The hundreds of billions of dollars in trades that zip through the data centers scattered across northern New Jersey usually do so quietly. At least, until the state wants a slice.
The biggest U.S. stock exchanges and major market makers are joining forces to fight a proposed tax on financial transactions under consideration by New Jersey Gov. Phil Murphy. Members of the newly formed coalition — such as New York Stock Exchange, Nasdaq, Citadel Securities and Virtu Financial — are threatening to move operations out of the state if the tax is enacted.
Now, an industry test of backup systems later this month is turning into a showcase that Wall Street firms can pack their bags if needed. Modern markets are built on speed, but the biggest companies say they'll sacrifice a few fractions of a second if it means avoiding billions in taxes.
"On Sept. 26, we will conduct a test to ensure that the industry is prepared for a move out of New Jersey should the tax pass," the coalition, which calls itself the Coalition to Prevent the Taxing of Retirement Savings, said in a statement Friday.
On Aug. 31, Mr. Murphy said he was "very seriously" considering a tax on high-volume electronic trading in the state, home to Wall Street's massive server farms. The state would charge a quarter of a cent per "financial transaction" at entities processing at least 10,000 annually via electronic infrastructure, according to a recently introduced bill.
The state could collect $10 billion annually from the tax on stocks, options, futures and swaps trading via New Jersey electronic data centers, according to its Democratic sponsor, Assemblyman John McKeon. Murphy, a Democrat and retired Goldman Sachs Group senior director, favors using the revenue to expand his social-justice agenda and shore up the state's fiscal health, according to senior administration officials.
State finances have been slammed by the COVID-19 pandemic, and New Jersey, one of the most indebted U.S. states, has unfunded pension and benefits obligations of well over $200 billion.
The finance industry has long been quick to fight the profit threat from transaction taxes, including one floated by Vermont independent Sen. Bernie Sanders last year in his presidential campaign. An International Monetary Fund study in 2011 suggested that transaction taxes initially target the finance industry, but eventually firms pass on higher costs to customers.
New Jersey's proposed levy "would hurt the tens of millions of Americans who invest in financial markets to save for retirement and fund their children's education," the industry coalition said Friday. "Our members are committed to ensuring that those savers continue to have access to the lowest cost and most efficient markets in the world."
NYSE said earlier Friday it would operate its Chicago equity exchange from a secondary data center from Sept. 28 to Oct. 2 to "confirm the industry's ability to seamlessly move live trading out of New Jersey."

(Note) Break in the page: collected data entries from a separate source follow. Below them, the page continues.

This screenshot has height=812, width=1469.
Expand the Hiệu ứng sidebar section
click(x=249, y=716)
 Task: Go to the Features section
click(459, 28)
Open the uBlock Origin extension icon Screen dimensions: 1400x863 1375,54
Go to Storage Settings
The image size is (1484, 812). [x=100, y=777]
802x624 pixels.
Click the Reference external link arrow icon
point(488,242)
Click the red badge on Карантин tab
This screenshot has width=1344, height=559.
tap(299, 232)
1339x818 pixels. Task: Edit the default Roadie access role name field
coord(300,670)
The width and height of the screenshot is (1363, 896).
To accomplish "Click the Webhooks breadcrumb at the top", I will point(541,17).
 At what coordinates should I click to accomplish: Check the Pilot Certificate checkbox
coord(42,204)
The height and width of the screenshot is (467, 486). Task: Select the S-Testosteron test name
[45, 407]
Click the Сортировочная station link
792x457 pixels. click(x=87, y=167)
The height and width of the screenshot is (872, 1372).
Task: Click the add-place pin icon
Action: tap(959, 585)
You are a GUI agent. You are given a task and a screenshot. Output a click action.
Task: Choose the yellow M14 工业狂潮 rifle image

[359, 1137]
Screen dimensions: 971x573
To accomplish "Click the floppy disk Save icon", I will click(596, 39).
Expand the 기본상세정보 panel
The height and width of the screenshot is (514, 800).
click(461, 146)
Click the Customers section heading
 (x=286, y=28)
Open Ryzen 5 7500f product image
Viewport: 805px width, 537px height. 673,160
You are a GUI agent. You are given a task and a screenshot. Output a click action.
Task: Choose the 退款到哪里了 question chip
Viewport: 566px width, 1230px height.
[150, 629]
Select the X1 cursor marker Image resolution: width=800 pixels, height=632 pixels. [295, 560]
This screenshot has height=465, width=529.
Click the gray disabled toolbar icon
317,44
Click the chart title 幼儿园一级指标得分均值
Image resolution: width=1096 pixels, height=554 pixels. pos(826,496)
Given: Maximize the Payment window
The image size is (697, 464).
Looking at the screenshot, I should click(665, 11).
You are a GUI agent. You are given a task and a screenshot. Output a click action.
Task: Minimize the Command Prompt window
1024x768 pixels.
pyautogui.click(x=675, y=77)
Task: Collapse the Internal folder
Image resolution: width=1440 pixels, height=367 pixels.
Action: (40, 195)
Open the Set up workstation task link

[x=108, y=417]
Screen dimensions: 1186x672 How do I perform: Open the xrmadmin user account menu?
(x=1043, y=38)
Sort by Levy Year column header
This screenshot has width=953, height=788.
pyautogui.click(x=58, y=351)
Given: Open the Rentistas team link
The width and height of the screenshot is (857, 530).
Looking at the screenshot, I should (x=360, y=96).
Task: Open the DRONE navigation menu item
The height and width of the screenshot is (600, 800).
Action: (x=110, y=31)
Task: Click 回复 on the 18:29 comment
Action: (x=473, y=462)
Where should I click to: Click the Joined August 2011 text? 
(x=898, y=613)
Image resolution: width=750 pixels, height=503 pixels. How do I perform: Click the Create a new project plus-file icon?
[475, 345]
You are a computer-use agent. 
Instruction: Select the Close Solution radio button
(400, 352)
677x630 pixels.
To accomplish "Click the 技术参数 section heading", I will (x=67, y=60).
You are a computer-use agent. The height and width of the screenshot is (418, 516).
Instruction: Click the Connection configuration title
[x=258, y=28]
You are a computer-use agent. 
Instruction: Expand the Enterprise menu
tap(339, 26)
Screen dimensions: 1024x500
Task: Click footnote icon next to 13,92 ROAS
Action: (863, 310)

Nasdaq said the Sept. 26 test will simulate a normal trading day, with its Chicago data center acting as the primary location for its equities and options matching engines. In notices to clients, both Nasdaq and Cboe emphasized the importance of the test to ensure markets were ready to relocate.
UBS Group, Cboe Global Markets, Members Exchange and TD Ameritrade are part of the coalition. Equinix, which runs data centers in New Jersey that underpin the world's biggest and most active stock markets, also joined the group.